Las estadísticas recientes del INE dan cuenta de un problema que se vuelve una constante: el sector agrícola, pese a ser uno de los mayores generadores de empleo –31.3% de la Población Ocupada trabaja en la agricultura– es el sector en el cual se pagan los salarios más bajos, y que concentra la mayor parte del empleo informal y el trabajo infantil. Esta es la receta para la pobreza, que se hace evidente en los indicadores de pobreza y extrema pobreza, que se hacen aún más profundos en el ámbito rural. A esto debe sumarse la inseguridad alimentaria en las regiones más pobres.
Sin embargo, el sector agrícola para la exportación, de acuerdo a cifras del Banco de Guatemala, ubica al café, azúcar y banano y grasas comestibles, dentro de los diez principales productos de exportación del país. Cifras del CABI hablan de una monto promedio de exportación de 344 millones de dólares, durante los últimos diez años, gracias a una fuerza de trabajo productiva y relativamente barata, en comparación con otros países agrícolas.
En otras palabras: el agro es un sector altamente rentable, que paga malos salarios. La fuerza agrícola de Guatemala, conforme a un estudio reciente presentado por CODECA, está conformada por indígenas (69%), hombres (64%), y menores de edad (11%). Uno de los temas constantemente denunciados en este sector, tiene que ver con el establecimiento de metas de producción, simplemente inalcanzables para un individuo, usualmente el padre familia, que para alcanzar a cumplirlas, debe echar mano del núcleo familiar. De acuerdo a los datos de diversas organizaciones, un grupo familiar de cinco personas, genera un promedio de 35 quetzales al día. Casi 5 dólares, por una jornada de trabajo que bien podría alcanzar las doce horas.
¿Qué consecuencias tienen estas cifras para el Estado de Derecho?, en principio, dada la respuesta parecería ser simple. Dada la capacidad de movilización del sector de trabajadores agrarios, las consecuencias no llegan más allá de los reportes de pérdidas por los cortes de carreteras. Sin embargo, debemos estar claros en que esta situación aborta el futuro de la población rural y del país, y en largo plazo, aniquila cualquier panorama de desarrollo incluyente.
El abordaje de esta materia parecería estar condenado al clientelismo en el contexto de un año electoral como 2015. Sin embargo, mantener este tema en el debate público no depende exclusivamente de los esfuerzos de las organizaciones sindicales o campesinas. Los derechos laborales son también derechos humanos. Sus defensores son también defensores de derechos humanos. Y su tratamiento debe tener la máxima prioridad posible, dadas las implicaciones económicas y sociales sobre grandes segmentos de la población.

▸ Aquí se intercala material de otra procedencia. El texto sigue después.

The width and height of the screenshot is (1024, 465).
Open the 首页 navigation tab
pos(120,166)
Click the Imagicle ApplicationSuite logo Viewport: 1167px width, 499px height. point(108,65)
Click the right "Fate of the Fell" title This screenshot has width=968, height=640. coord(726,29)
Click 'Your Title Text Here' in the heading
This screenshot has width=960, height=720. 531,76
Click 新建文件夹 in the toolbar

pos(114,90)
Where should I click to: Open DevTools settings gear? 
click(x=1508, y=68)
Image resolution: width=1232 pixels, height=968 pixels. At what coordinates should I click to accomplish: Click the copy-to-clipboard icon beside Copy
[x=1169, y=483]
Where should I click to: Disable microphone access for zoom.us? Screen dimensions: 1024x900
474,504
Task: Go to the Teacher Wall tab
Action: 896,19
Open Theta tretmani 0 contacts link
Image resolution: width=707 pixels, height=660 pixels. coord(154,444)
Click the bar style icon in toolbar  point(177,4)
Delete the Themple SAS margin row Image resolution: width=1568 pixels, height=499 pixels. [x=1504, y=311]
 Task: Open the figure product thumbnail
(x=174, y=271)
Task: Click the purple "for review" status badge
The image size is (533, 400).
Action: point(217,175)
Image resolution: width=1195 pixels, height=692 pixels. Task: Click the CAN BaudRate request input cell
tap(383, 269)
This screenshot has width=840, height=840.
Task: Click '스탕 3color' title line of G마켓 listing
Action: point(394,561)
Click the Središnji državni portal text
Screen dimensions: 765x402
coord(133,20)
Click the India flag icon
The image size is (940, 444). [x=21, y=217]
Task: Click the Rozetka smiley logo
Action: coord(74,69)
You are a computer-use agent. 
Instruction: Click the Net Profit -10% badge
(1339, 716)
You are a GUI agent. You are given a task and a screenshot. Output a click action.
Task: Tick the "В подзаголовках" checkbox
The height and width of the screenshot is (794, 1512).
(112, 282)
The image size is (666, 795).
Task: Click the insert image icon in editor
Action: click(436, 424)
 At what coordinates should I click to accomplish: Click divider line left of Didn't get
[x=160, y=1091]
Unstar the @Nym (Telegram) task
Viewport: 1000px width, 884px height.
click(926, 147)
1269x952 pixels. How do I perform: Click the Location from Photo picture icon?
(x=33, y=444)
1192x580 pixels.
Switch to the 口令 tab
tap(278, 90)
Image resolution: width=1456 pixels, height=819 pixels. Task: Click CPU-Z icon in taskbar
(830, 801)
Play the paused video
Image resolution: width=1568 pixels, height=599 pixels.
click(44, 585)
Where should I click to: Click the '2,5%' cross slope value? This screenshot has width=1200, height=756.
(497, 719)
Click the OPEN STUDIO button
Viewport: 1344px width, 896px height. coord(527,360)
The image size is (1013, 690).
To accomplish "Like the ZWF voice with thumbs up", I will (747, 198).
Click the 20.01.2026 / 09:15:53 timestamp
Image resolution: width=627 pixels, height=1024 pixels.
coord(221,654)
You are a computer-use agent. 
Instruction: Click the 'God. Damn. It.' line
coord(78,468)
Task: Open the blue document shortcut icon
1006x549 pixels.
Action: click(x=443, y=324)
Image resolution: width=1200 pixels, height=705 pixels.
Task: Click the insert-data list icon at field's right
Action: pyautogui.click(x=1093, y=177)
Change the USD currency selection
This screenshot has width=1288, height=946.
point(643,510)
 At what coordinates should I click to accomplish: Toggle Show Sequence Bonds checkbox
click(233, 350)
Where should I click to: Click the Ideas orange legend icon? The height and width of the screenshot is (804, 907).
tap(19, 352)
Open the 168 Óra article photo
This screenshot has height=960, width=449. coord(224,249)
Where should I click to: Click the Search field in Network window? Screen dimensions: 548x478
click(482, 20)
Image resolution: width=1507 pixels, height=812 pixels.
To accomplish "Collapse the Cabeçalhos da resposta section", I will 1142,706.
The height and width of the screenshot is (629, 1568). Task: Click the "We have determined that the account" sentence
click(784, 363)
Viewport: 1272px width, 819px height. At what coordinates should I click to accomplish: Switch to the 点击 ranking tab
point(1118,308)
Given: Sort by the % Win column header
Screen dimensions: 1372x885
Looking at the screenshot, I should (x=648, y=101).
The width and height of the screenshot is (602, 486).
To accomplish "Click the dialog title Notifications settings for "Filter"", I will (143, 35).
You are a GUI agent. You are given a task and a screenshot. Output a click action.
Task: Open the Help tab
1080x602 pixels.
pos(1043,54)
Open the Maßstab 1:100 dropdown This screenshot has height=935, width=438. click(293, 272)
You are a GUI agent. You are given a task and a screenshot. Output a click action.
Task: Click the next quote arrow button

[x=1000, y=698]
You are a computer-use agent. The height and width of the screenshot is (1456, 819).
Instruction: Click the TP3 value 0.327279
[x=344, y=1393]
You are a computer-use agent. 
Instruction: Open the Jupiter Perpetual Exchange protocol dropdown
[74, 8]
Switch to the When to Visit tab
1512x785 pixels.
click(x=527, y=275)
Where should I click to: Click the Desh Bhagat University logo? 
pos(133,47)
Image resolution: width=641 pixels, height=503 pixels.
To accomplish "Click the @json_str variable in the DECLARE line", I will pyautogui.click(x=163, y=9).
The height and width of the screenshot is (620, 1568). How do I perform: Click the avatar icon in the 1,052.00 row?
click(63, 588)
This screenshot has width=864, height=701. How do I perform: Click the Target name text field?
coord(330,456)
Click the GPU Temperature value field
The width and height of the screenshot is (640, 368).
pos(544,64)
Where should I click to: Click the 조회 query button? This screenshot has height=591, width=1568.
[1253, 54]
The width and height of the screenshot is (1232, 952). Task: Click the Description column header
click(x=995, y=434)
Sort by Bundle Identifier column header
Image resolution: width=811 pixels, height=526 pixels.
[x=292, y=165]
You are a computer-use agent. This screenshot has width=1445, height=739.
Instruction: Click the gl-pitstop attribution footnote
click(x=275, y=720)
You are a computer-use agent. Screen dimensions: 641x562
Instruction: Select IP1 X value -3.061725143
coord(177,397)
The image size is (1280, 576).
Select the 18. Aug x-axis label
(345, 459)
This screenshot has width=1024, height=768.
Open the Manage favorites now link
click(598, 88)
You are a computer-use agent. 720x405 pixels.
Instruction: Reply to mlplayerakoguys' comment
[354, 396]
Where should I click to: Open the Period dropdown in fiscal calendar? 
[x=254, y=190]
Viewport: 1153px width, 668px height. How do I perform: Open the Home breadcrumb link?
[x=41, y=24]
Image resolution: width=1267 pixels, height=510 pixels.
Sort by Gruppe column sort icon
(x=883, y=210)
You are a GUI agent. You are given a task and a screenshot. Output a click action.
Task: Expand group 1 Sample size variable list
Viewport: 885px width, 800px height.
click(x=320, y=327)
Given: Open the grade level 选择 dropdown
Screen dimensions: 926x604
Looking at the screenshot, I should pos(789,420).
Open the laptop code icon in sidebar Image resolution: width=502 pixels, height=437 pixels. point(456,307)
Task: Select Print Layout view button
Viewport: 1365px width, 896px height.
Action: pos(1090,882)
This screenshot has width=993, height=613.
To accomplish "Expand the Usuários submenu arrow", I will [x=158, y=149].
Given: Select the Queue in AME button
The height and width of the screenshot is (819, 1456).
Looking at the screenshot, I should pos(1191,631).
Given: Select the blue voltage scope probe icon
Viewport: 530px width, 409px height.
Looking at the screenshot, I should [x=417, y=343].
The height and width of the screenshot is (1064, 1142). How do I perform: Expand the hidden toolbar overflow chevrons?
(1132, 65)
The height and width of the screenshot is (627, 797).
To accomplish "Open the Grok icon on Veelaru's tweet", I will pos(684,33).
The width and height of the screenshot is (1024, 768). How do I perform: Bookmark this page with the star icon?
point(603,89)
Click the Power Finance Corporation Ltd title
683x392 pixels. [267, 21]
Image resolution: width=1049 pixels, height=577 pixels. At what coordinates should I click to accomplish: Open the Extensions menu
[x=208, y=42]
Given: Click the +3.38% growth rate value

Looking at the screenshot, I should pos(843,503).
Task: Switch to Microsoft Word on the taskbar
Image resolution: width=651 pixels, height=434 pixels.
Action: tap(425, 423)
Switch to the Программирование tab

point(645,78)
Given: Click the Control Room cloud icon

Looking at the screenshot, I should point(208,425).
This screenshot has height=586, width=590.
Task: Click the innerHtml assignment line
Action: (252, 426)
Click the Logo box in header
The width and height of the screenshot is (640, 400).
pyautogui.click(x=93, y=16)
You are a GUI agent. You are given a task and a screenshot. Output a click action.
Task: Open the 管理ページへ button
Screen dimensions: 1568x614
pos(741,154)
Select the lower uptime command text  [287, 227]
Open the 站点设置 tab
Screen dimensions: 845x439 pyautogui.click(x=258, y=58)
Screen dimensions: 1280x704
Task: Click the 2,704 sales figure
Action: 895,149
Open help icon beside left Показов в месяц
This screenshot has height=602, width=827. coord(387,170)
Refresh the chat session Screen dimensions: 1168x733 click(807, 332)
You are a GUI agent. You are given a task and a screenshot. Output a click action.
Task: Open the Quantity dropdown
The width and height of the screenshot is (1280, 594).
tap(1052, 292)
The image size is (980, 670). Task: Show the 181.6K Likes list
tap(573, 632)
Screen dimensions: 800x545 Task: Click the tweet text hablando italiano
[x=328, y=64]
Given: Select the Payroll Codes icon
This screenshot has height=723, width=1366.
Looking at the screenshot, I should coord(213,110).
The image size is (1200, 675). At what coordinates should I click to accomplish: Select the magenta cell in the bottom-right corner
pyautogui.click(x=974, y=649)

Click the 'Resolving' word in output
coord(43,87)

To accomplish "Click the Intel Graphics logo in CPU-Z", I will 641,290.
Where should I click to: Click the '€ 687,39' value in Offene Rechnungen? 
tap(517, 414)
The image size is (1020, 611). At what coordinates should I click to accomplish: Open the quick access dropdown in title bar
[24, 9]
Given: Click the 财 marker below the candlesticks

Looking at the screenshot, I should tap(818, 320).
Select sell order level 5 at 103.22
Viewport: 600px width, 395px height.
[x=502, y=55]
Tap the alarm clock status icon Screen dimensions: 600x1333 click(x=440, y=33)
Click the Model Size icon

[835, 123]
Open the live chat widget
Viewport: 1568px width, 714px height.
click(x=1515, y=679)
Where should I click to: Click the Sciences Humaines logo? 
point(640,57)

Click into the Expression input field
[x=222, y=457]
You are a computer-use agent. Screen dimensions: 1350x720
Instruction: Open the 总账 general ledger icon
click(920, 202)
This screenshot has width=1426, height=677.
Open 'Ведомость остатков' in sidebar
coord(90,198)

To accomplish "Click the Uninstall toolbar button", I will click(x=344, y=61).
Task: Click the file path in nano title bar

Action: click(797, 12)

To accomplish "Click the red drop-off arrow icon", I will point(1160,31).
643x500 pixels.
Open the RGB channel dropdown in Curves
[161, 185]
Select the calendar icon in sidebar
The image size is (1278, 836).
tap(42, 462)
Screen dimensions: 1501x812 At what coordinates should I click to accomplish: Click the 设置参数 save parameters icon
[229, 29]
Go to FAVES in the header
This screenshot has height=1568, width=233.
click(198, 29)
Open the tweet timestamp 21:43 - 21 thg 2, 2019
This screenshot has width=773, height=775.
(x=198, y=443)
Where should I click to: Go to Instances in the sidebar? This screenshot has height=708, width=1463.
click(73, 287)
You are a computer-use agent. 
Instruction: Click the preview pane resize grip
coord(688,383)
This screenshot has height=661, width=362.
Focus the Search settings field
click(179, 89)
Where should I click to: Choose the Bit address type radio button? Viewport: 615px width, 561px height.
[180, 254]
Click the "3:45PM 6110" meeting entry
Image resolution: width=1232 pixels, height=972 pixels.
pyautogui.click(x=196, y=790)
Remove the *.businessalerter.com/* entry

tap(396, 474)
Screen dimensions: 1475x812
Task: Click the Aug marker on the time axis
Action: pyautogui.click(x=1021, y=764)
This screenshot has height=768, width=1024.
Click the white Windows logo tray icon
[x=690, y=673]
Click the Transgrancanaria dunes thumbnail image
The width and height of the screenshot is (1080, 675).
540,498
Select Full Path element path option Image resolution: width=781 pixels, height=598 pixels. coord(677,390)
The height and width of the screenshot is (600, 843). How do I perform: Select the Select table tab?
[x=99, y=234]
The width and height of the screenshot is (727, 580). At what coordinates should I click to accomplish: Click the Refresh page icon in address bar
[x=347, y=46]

El trabajo y los derechos laborales parecen haber sido desterrados del imaginario colectivo, de una sociedad que parecería haberse conformado a facturar por servicios profesionales, aún sin tener un título para una profesión liberal ¿chóferes y jardineros que entregan facturas?
Reconstruir la idea de derechos en el trabajo depende de re-aprender ciertos conceptos: por ejemplo, aquel de que somos trabajadores, no colaboradores. Por mucho que los eslóganes de los entes de responsabilidad social empresarial transmitan por la radio y la televisión la idea cool de una gran familia productiva de colaboradores, involucrados con sus empresas, lo cierto es que ante todos somos trabajadores, y como tales tenemos unos derechos establecidos por la ley y ganados con sangre. No importa lo que digan las modernas teorías del management.
Ojo. Los derechos laborales no se renuncian ni se diluyen en el desarrollo de sociedades más modernas. Se pierden por no defenderlos.